According to a report from the Gulf Information Technology Exhibition (GITEX), a fleet of android robots will police the streets of Dubai as early as 2017. Videos from Dubai’s annual computer and electronic trade show featured new prototypes of the robot shaking hands, saluting, and brandishing a touchscreen interface by which people can report crimes or pay traffic fines. It is another indicator that we are fast approaching an age of automatic policing.
The robot cop prototype is able to scan faces, possibly serving as a new mobile street surveillance tool. In the coming months, a team consisting of Dubai Police, IBM’s supercomputer, Watson, and Google will improve the robot’s artificial intelligence technology so it can “spot people from 10 meters or 20 meters away, approach them and greet them,” said Dubai Police’s Technical Innovations Department Head Major Adnan Ali.
We’re expecting for it to be in tourist areas at first in 2017, near Burj Khalifa, GPR, City Walk and by 2020 we want to have a more thorough area covered.Dubai’s android cops follow in a recent but frenetic tradition of automatic policing experiments being deployed by law enforcement agencies all across the world. Many were shocked by the weaponized robot drone that took out cop-killer Micah Xavier Johnson in Dallas earlier this year. But the bigger surprise is how much robotic and drone technology has been integrated into our newly militarized police departments. There is a drone-catching drone in Japan, a riot-control drone in India, an Israeli rover bot, traffic robocops in the Democratic Republic of Congo — and many others.

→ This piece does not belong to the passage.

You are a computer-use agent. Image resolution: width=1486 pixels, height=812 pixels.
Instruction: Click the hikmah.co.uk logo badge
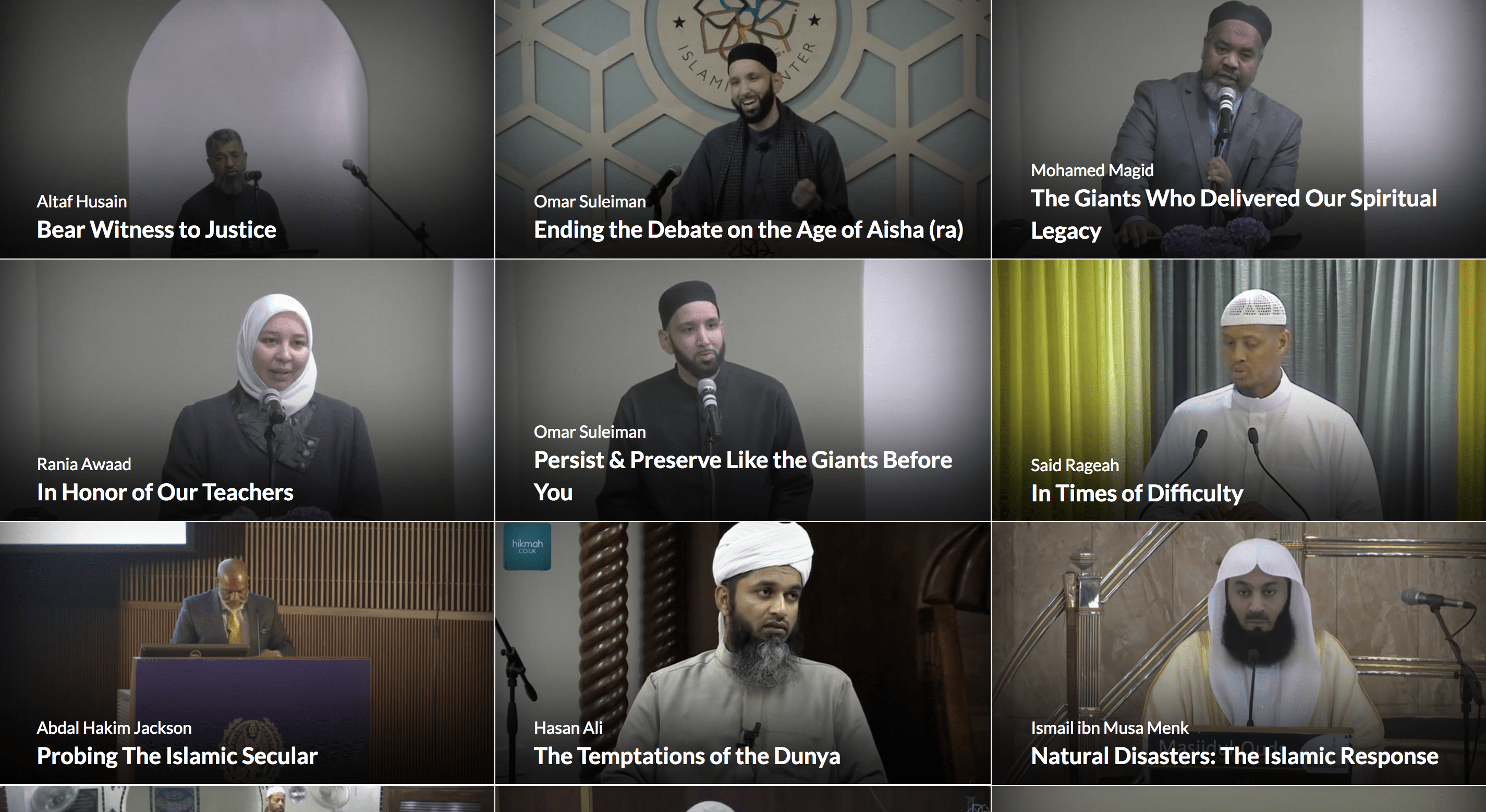pos(527,547)
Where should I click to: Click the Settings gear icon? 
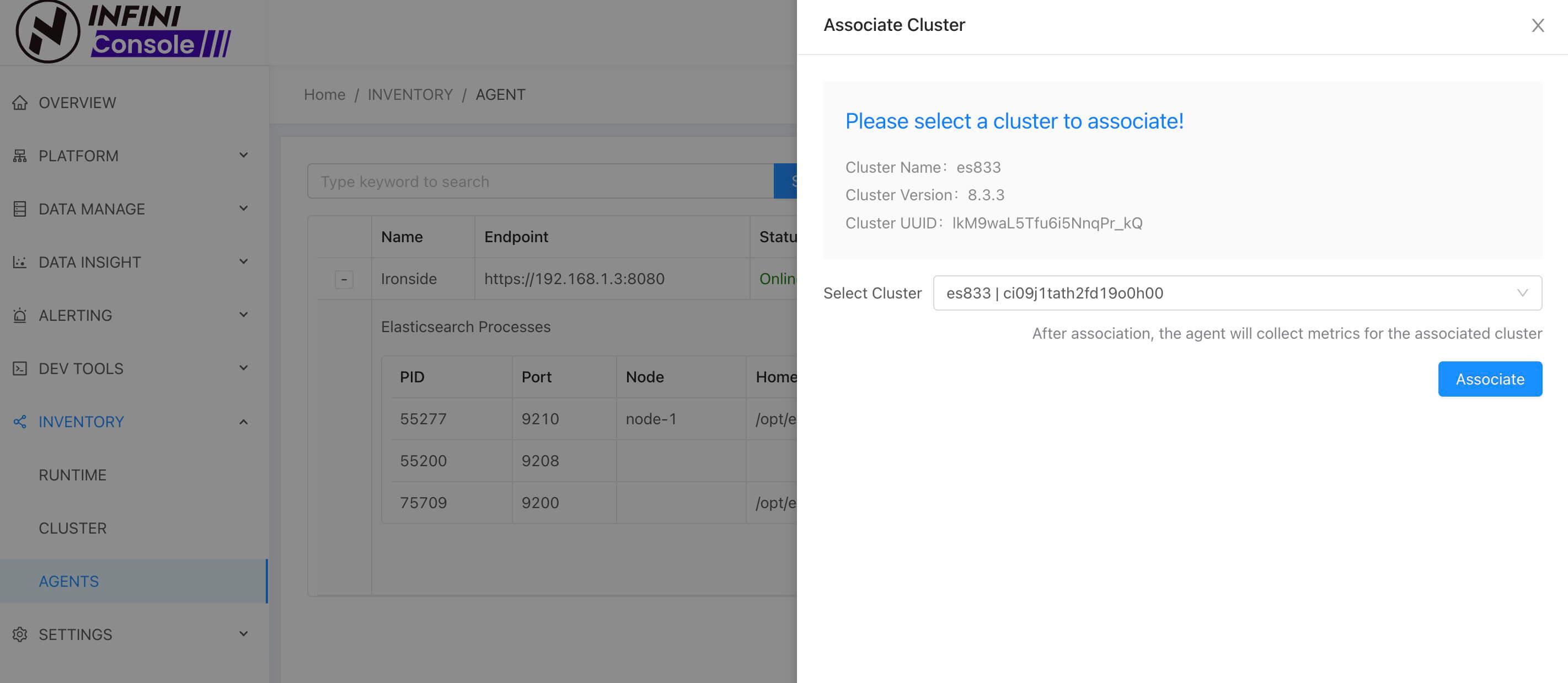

We are likely about to see a beta acculturation stage of militarized policing in which the general population is exposed to the reality of drones and android cops. Once the shock of this wears off, you can expect full squadrons of robotic police equipped with state of the art AI technology and exoskeletons. Truckers and KFC attendants aren’t the only middle-class American workers who will lose their jobs to automation — cops are on the chopping block, too.